• _TO DO_
Everything from the line containing "You are a computer-use agent." through the line containing "Instruction: Select the" in the listing below should be copied exactly, and nothing more.

• _PROVIDED ENTRIES_
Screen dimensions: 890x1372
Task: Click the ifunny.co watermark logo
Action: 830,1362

* * *

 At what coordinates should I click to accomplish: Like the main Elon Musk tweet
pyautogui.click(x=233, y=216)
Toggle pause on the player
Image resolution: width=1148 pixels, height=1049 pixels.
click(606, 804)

---

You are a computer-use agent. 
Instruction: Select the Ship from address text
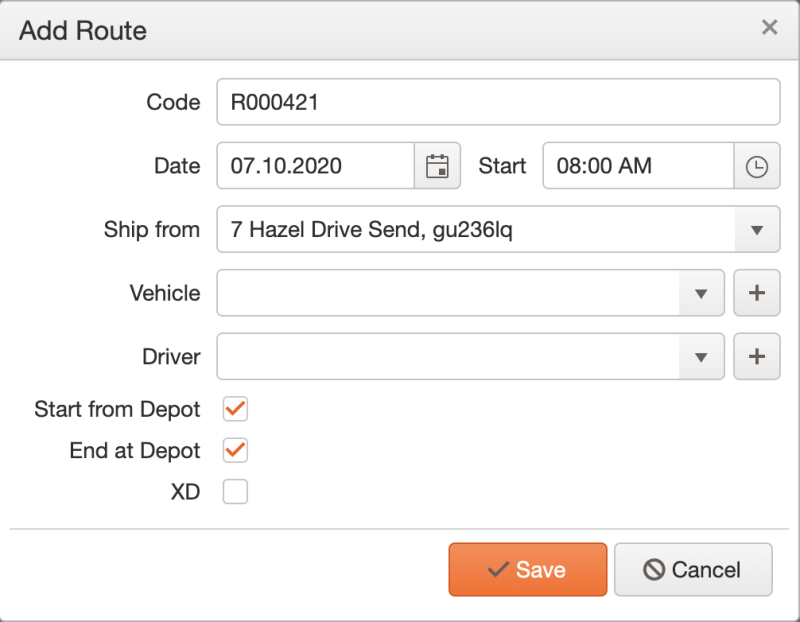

• _SOLUTION TO THIS EXERCISE_
You are a computer-use agent. 
Instruction: Select the Ship from address text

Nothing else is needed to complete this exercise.